Nicolas Ghesquière — modernist clothier to the working woman? Such was the ruse behind the designer’s interesting fall collection for Balenciaga. Ghesquière took his audience to the recently renovated Tour Cristal, a late-Nineties office tower, a proper backdrop for an idea he’s been percolating for some several years. “The last tall building [built] in Paris,” he said in a preview. “I had this idea about a Balenciaga firm done in a very cinematic way, with different characters with different functions, the executives, the technicals, legal, the researchers, all about how women dress for work.”

Should his vision win out, Wall Street human resources types will be pushing “send” on the dress code item in the handbook. Basic banker’s stripes have their place, but not at Ghesquière’s “Balenciaga Inc.” Up and down his out-there corporate ladder, which, in addition to the aforementioned professionals, included renegade spies and rock ’n’ roll chicks with an unstated penchant for Red Bull (they stay out all night and still work just fine all day). The employees favored large volumes; accentuated, sometimes pointy bosoms; skirts that play peekaboo; loud logo fleeces; power-diva parachute silk jumpsuits, and cat’s-ear bustier dresses.

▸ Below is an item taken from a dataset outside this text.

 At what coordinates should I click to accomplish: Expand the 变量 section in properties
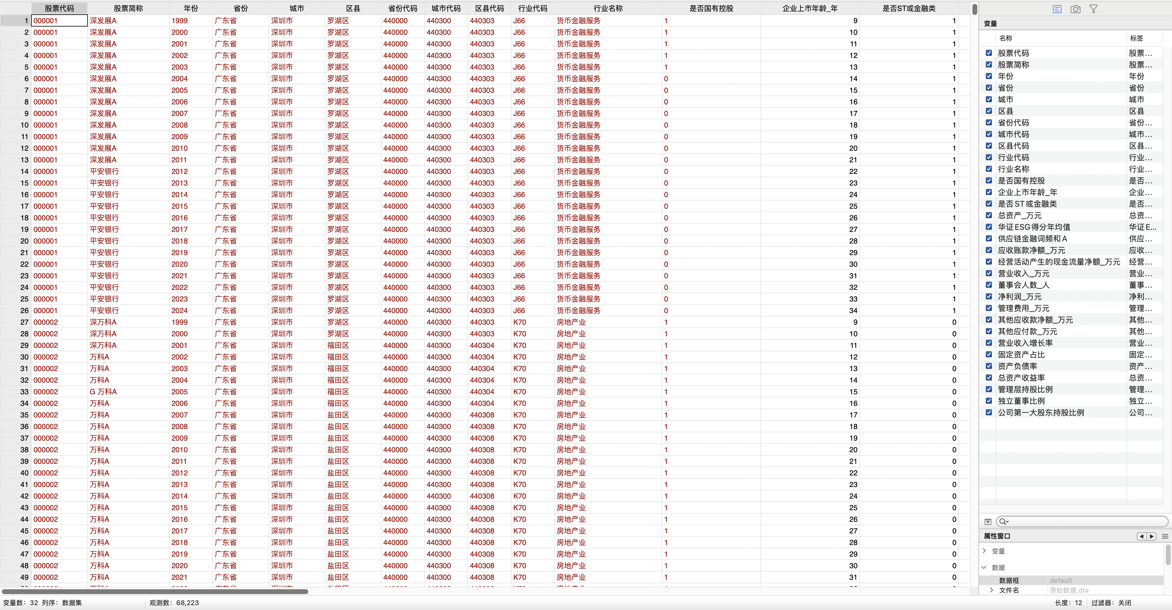pyautogui.click(x=985, y=551)
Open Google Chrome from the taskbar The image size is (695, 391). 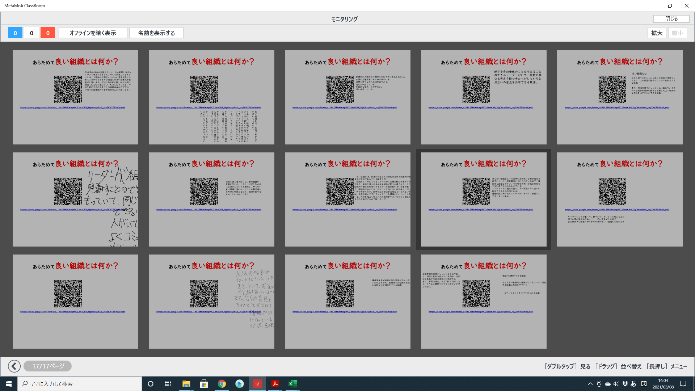[x=222, y=384]
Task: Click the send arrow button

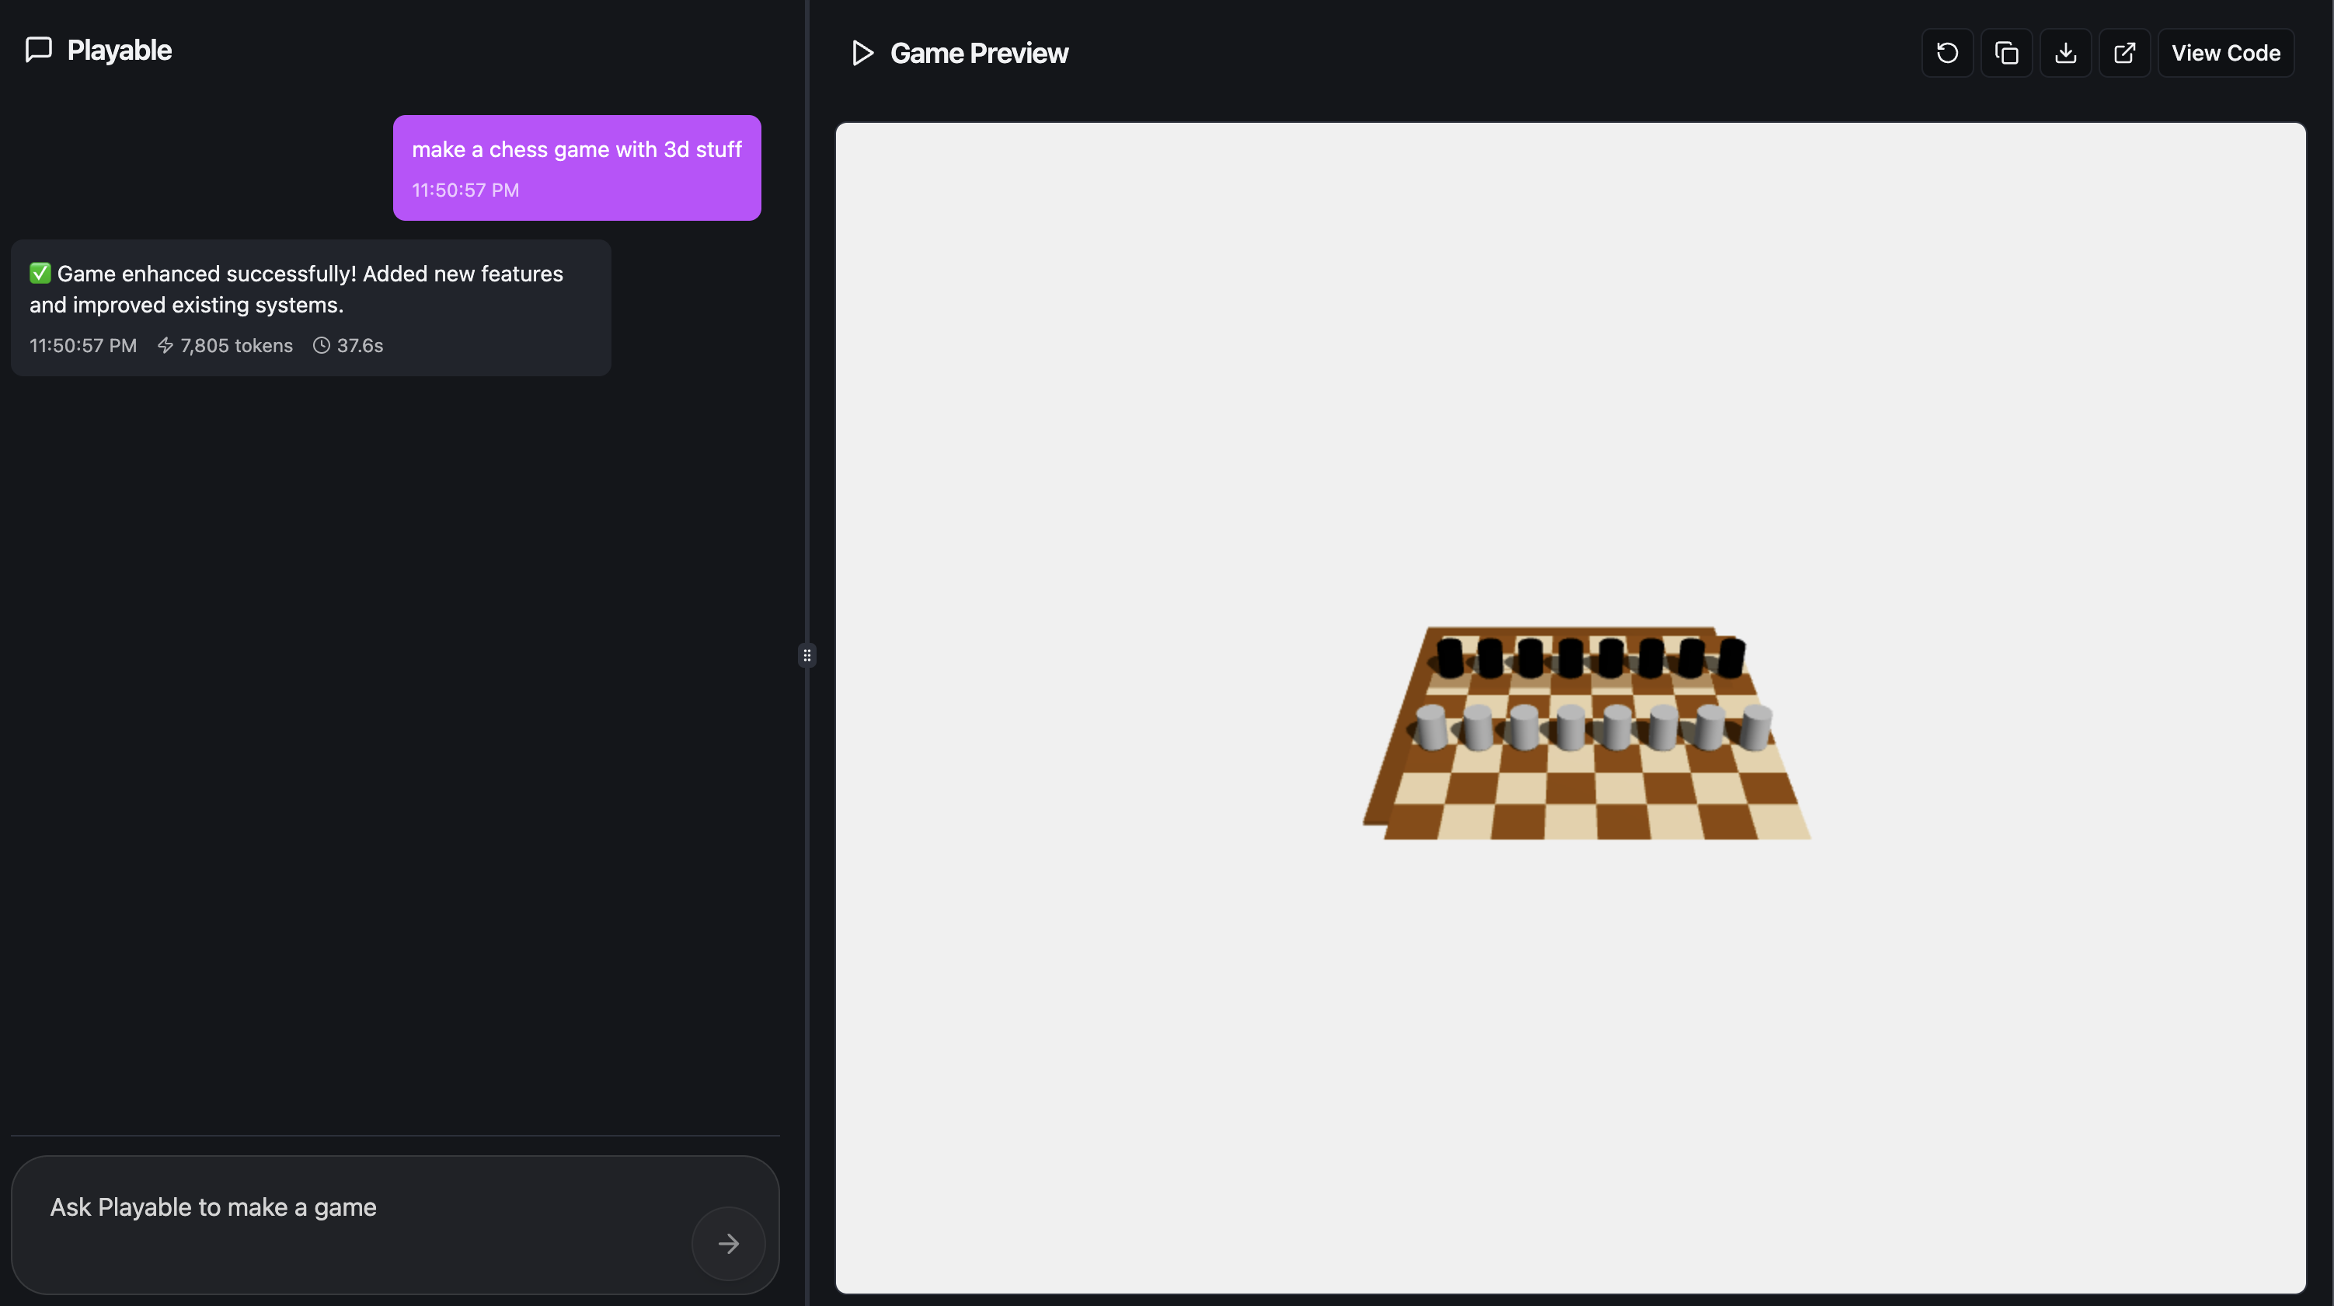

Ghesquière’s recent forays into increased volumes suggest a determination to take his runway in a more commercial direction than that which centered on his famous, superskinny silhouette. For fall though, not everything was big; it felt demonstrative, if not in the structure or at the shoulder, then in the fabric mixes. Fabulous coats, fold-front A-line skirts and pants versions of the jumpsuits looked great and salable. However, some of the fuller shapes — the short, round sweaters come to mind — didn’t exactly telegraph svelte. But then, in a fashion world of too much safety, Ghesquière remains an essential and directional risk-taker. In one area, he took reverse risk. The designer most often credited with catapulting shoes into the danger zone, both literally and psychologically, here showed desexed styles with heels almost retro in their manageability quotient. The reason, he said, was to move on from “the cloning of the girls,” and that he now prefers “something less robotic than when they are so suspended in the air. That’s not working anymore. The importance of a presentation now is individuals.”